### Task description:
Below are some records. Reproduce them exactly from their first line through the line with "Given: Open the 手机必备 phone essentials icon", inclusive.

--- Extracted records Enclosed Below ---

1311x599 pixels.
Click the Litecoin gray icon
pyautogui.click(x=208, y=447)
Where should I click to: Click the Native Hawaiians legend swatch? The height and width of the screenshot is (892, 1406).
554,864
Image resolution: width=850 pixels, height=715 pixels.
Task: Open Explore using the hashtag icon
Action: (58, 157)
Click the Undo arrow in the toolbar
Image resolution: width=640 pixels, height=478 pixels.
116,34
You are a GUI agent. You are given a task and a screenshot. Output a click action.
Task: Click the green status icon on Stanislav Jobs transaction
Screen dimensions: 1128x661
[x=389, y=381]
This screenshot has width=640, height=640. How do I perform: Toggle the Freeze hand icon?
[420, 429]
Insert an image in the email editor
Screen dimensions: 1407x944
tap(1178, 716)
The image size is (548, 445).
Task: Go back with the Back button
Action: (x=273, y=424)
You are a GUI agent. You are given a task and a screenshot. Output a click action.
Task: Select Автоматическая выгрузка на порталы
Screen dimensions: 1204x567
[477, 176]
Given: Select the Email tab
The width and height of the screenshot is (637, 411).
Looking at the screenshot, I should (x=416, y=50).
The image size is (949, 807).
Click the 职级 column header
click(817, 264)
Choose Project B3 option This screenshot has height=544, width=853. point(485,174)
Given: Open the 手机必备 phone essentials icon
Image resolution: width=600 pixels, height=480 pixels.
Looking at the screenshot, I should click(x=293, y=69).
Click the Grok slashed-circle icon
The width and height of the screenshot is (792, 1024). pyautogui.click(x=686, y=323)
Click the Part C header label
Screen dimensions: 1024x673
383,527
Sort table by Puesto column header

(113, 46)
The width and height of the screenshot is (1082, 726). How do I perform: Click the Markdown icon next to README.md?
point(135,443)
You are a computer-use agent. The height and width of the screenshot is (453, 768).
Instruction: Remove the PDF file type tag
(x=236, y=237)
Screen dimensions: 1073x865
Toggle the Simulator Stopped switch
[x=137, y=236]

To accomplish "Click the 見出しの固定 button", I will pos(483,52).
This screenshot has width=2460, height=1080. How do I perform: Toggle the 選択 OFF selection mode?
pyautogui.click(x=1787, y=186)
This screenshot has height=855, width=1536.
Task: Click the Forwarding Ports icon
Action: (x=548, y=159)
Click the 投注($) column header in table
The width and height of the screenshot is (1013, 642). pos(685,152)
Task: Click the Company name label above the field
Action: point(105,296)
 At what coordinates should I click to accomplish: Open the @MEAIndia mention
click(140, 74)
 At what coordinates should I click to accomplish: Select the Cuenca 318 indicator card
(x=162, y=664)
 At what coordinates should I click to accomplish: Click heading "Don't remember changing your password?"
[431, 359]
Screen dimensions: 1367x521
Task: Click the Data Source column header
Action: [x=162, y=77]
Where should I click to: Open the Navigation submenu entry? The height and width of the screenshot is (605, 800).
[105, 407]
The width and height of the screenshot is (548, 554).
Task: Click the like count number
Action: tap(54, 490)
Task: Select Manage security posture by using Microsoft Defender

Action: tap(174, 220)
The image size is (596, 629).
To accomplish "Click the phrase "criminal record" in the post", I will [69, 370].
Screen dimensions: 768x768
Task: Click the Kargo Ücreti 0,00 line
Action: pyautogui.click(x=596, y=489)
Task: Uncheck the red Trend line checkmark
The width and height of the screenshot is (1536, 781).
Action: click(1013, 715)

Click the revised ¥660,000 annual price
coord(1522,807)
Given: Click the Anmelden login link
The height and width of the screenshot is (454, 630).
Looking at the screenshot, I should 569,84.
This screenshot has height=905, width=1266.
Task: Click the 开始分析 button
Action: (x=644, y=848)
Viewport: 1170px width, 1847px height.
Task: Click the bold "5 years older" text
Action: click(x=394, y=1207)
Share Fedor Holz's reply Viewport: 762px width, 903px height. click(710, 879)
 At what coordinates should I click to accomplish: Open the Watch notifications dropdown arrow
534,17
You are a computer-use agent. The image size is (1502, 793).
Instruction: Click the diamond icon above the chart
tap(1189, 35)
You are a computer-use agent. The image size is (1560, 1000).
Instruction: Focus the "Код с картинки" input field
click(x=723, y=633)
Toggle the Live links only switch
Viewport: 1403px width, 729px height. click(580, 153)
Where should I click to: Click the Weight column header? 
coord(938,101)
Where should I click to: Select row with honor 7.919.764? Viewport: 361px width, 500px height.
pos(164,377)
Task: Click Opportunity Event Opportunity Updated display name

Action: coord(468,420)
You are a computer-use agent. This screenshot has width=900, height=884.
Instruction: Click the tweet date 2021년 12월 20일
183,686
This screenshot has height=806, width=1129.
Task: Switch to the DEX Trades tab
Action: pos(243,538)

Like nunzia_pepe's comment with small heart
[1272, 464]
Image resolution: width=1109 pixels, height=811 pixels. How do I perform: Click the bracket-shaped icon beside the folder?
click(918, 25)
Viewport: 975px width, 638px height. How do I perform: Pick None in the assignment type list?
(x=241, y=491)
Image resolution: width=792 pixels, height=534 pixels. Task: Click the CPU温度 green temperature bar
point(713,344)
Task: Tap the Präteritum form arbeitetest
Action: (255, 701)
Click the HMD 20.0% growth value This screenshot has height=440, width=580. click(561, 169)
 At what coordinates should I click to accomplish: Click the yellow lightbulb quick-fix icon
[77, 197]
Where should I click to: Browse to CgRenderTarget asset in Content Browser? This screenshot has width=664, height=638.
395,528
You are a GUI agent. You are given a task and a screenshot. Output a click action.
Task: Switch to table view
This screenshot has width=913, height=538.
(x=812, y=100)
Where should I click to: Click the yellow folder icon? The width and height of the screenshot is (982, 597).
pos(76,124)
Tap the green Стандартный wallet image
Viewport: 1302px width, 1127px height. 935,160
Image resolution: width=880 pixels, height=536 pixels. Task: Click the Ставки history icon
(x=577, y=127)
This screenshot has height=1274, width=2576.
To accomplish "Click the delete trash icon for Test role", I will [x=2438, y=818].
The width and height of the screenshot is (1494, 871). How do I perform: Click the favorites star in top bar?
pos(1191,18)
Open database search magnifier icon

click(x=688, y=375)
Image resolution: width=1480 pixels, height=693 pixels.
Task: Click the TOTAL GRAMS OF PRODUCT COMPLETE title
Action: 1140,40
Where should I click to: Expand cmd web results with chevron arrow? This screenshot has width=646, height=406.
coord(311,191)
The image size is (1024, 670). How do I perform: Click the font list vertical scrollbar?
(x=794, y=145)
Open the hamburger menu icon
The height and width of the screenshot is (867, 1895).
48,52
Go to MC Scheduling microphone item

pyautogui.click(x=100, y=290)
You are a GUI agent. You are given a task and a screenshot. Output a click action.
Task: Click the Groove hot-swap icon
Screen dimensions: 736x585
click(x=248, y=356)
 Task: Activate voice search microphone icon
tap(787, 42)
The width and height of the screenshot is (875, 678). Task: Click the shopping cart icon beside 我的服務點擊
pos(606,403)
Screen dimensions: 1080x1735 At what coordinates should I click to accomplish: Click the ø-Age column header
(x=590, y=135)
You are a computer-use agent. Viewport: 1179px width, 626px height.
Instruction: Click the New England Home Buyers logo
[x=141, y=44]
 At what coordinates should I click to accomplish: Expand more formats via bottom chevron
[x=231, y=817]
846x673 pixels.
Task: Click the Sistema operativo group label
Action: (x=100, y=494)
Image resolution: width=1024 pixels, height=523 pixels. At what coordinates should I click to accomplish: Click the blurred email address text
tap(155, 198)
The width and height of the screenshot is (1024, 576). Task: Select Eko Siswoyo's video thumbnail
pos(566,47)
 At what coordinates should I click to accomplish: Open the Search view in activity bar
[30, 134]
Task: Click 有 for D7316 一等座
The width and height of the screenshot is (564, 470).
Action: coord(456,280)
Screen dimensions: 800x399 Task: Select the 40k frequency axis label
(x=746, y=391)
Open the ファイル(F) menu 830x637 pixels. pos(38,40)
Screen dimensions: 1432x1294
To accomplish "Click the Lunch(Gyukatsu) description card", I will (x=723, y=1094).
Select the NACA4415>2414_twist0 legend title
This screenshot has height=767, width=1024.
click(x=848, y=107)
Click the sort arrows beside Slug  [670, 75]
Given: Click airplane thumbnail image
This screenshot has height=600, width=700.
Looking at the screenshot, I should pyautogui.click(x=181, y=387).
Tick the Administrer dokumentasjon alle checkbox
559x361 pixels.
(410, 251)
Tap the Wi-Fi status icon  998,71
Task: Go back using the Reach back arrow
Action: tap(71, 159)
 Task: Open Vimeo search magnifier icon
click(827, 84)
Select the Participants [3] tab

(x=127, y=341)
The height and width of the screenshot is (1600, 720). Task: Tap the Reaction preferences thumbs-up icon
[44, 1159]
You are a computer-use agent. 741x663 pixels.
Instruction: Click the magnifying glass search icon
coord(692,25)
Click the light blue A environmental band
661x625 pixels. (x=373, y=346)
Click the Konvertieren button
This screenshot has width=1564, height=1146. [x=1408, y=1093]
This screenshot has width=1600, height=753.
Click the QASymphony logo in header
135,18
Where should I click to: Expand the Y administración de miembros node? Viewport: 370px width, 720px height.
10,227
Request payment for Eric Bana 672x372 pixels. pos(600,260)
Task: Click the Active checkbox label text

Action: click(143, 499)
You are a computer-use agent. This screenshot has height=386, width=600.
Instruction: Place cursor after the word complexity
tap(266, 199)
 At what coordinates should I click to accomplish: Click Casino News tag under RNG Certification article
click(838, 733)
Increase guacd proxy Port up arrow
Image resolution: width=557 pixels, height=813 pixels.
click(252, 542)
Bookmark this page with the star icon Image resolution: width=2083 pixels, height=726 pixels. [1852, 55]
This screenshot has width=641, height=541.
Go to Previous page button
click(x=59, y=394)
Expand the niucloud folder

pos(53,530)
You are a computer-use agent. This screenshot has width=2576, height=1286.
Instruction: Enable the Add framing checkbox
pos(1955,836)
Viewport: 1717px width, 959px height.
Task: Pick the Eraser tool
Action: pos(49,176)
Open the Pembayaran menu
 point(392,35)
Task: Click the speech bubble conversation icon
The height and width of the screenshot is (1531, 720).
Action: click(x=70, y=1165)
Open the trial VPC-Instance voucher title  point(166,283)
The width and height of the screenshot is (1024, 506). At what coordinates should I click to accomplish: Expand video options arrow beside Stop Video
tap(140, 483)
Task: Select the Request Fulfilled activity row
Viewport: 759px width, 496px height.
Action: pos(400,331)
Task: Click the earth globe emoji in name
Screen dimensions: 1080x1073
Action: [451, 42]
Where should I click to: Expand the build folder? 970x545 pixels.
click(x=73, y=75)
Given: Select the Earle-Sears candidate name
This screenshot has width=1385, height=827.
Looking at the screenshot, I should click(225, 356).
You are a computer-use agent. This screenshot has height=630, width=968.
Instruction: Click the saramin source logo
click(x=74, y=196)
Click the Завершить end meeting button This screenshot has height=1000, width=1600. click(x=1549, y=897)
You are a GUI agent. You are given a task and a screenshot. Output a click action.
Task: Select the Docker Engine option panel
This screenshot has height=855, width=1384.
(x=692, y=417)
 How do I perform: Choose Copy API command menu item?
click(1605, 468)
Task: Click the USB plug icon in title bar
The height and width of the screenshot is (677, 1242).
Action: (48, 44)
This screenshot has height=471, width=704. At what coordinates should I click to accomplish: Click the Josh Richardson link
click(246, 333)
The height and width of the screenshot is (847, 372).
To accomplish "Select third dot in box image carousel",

--- End of Enclosed Extracted records ---

### Task result:
1311x599 pixels.
Click the Litecoin gray icon
pyautogui.click(x=208, y=447)
Where should I click to: Click the Native Hawaiians legend swatch? The height and width of the screenshot is (892, 1406).
554,864
Image resolution: width=850 pixels, height=715 pixels.
Task: Open Explore using the hashtag icon
Action: (58, 157)
Click the Undo arrow in the toolbar
Image resolution: width=640 pixels, height=478 pixels.
116,34
You are a GUI agent. You are given a task and a screenshot. Output a click action.
Task: Click the green status icon on Stanislav Jobs transaction
Screen dimensions: 1128x661
[x=389, y=381]
This screenshot has width=640, height=640. How do I perform: Toggle the Freeze hand icon?
[420, 429]
Insert an image in the email editor
Screen dimensions: 1407x944
tap(1178, 716)
The image size is (548, 445).
Task: Go back with the Back button
Action: (x=273, y=424)
You are a GUI agent. You are given a task and a screenshot. Output a click action.
Task: Select Автоматическая выгрузка на порталы
Screen dimensions: 1204x567
[477, 176]
Given: Select the Email tab
The width and height of the screenshot is (637, 411).
Looking at the screenshot, I should (x=416, y=50).
The image size is (949, 807).
Click the 职级 column header
click(817, 264)
Choose Project B3 option This screenshot has height=544, width=853. point(485,174)
Given: Open the 手机必备 phone essentials icon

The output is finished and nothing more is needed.